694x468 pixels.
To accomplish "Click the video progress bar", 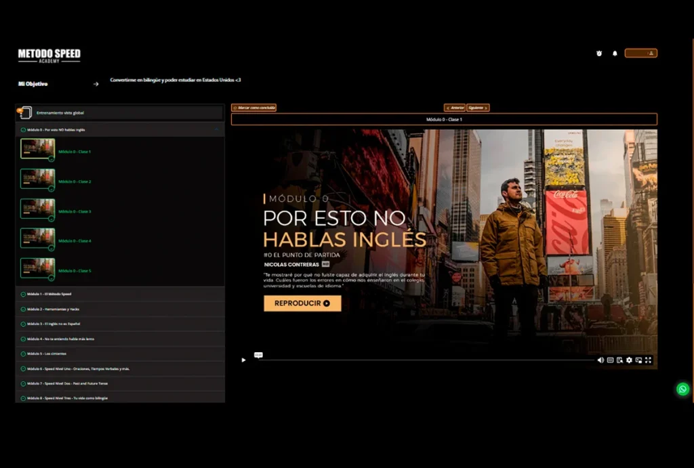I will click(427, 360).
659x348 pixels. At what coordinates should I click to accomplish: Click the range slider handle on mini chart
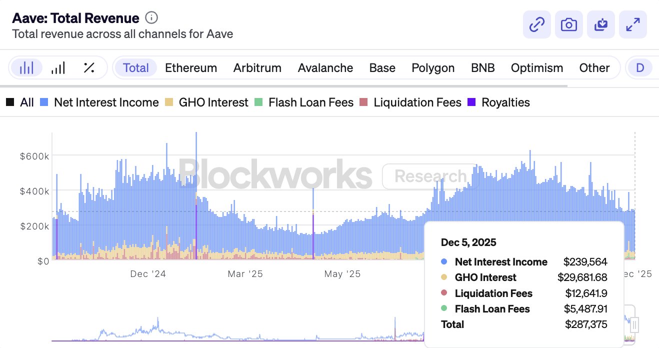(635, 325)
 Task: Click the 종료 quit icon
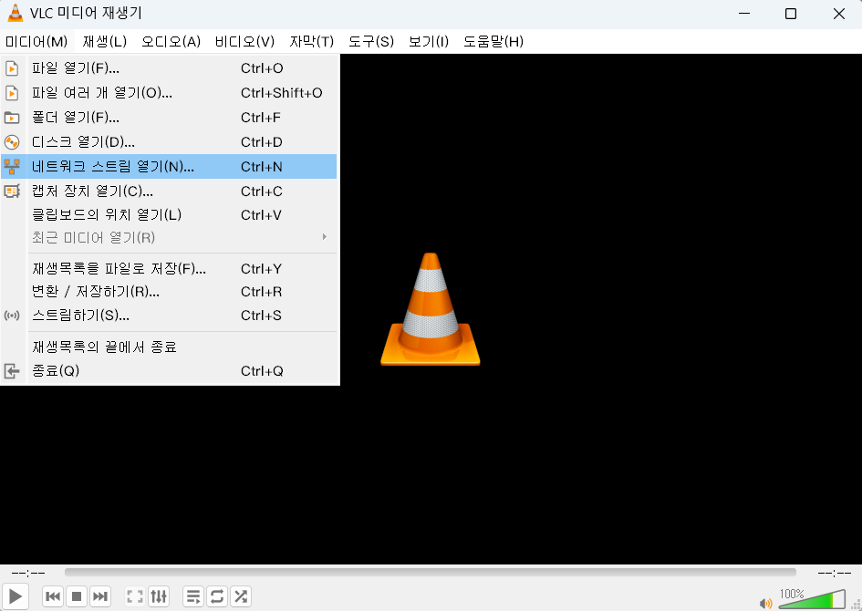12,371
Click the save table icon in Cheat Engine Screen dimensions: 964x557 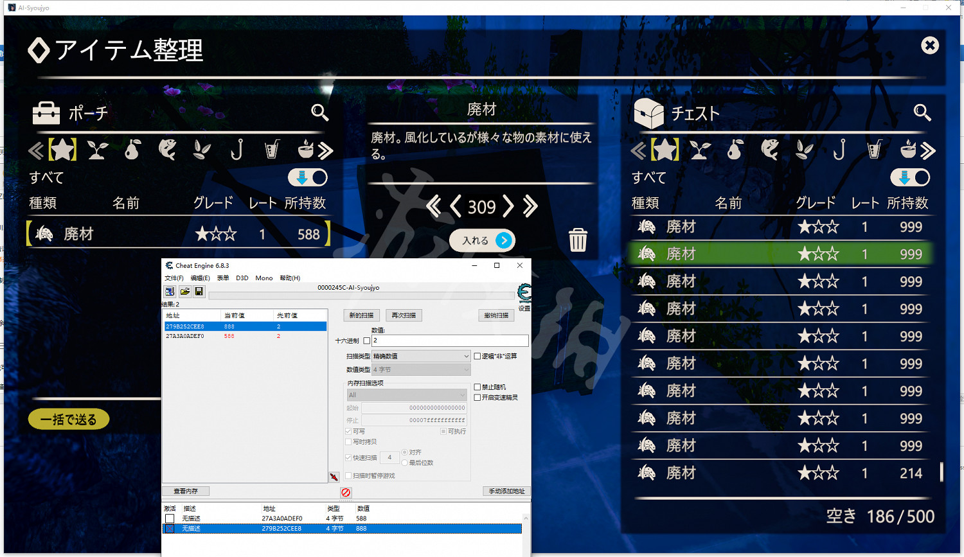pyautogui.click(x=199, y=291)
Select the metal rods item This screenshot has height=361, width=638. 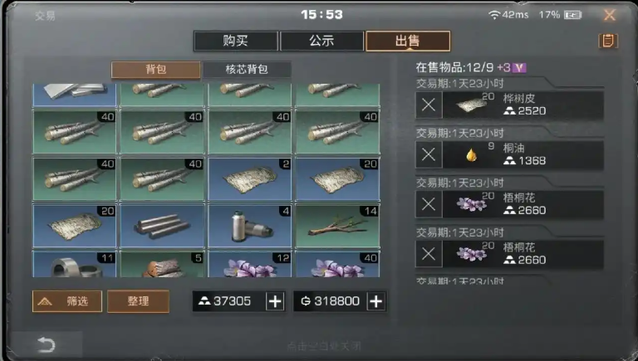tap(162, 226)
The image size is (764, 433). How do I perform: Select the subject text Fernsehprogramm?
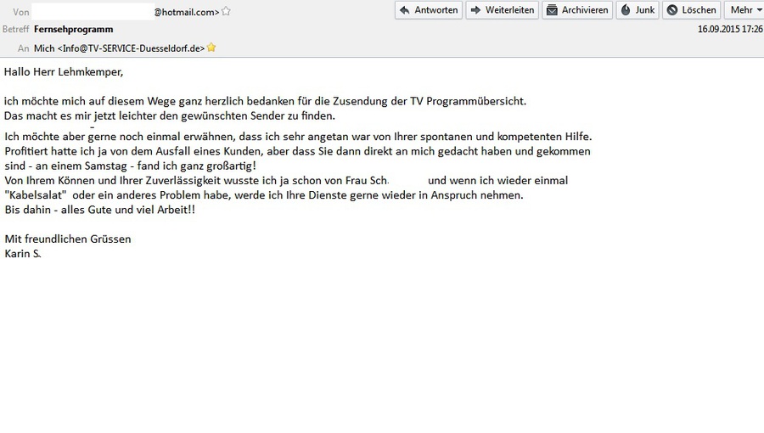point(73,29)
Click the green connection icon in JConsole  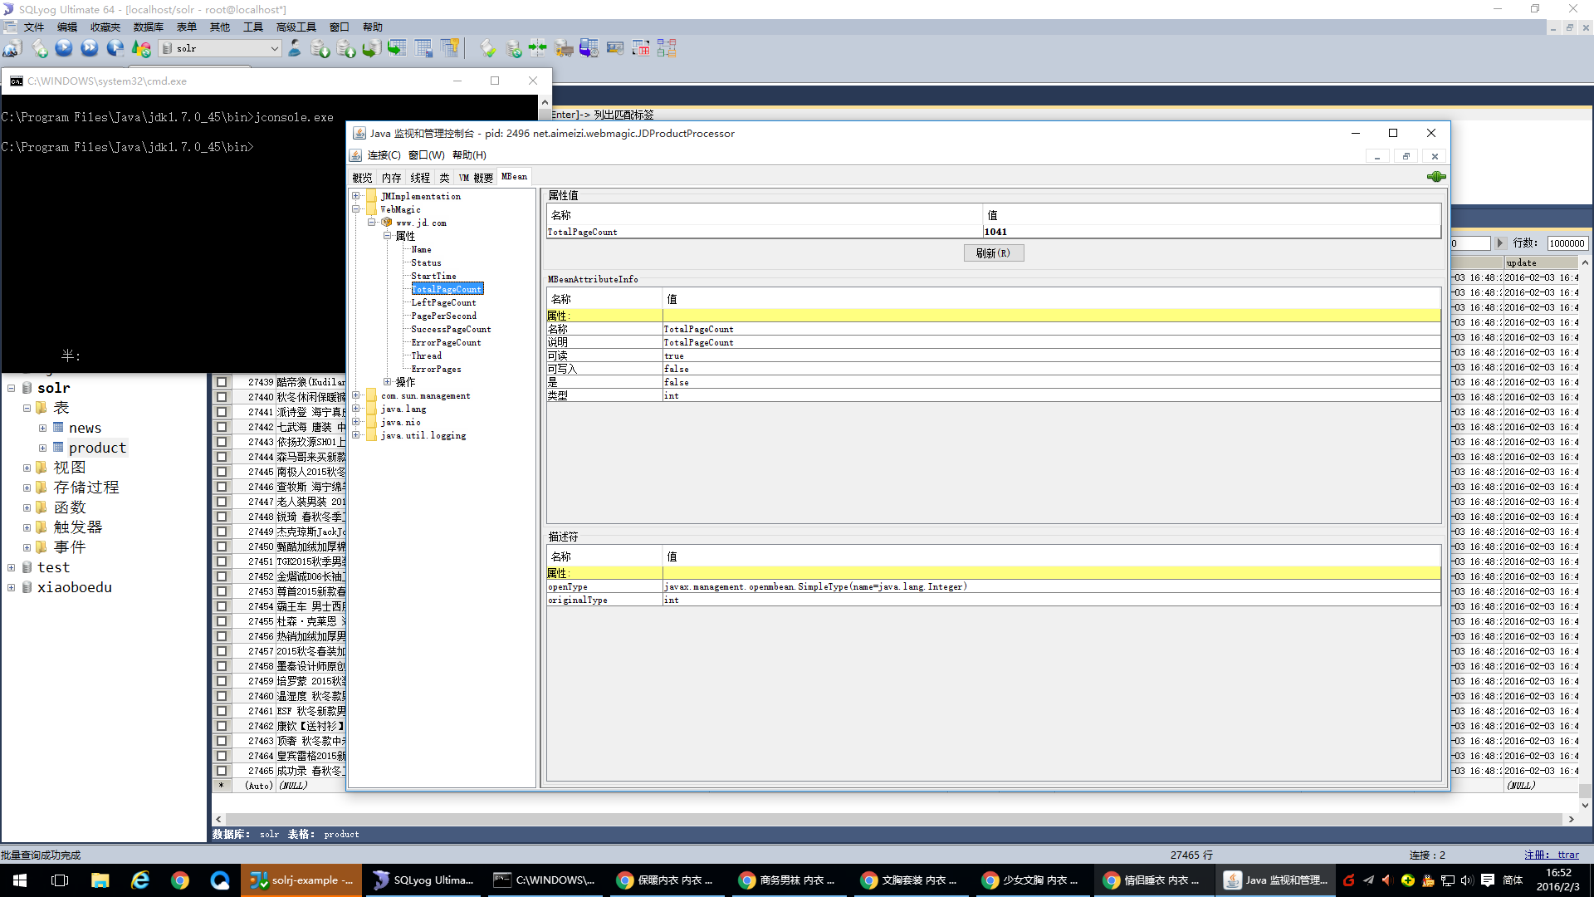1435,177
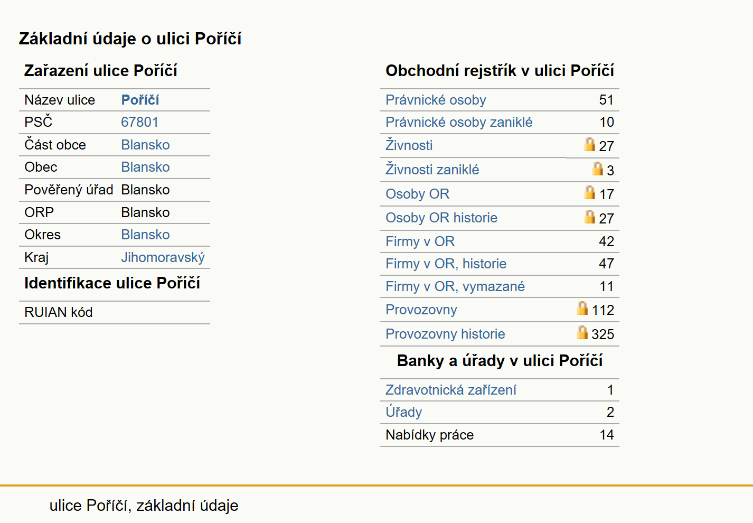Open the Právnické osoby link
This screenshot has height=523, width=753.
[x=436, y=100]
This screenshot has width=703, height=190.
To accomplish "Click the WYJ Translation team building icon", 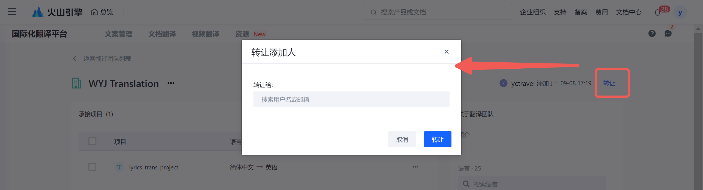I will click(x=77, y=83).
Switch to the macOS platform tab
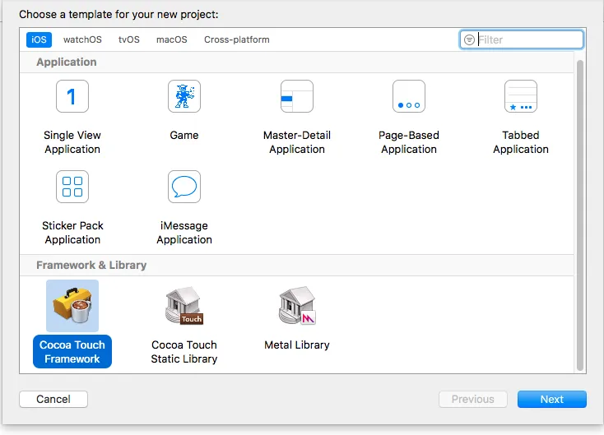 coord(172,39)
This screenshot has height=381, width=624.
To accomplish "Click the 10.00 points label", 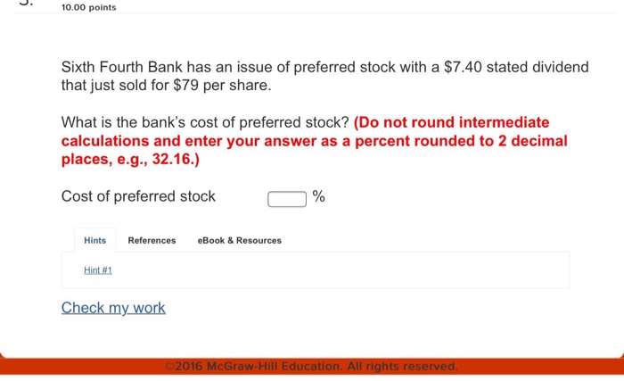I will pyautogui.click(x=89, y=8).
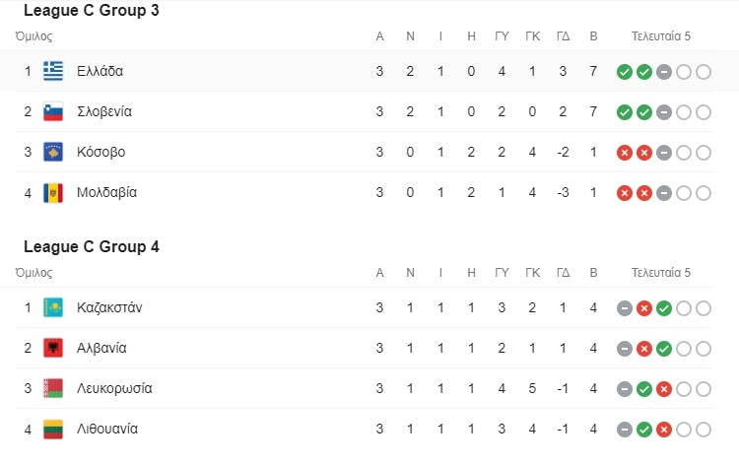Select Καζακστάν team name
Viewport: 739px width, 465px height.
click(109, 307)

*Goal*
Pull out every line of the material above that contains the word "pixels", treating uppercase and lowercase as different.

*Output of the exercise*
694x468 pixels.
659x348 pixels. At what coordinates should I click to accomplish: Click the range slider handle on mini chart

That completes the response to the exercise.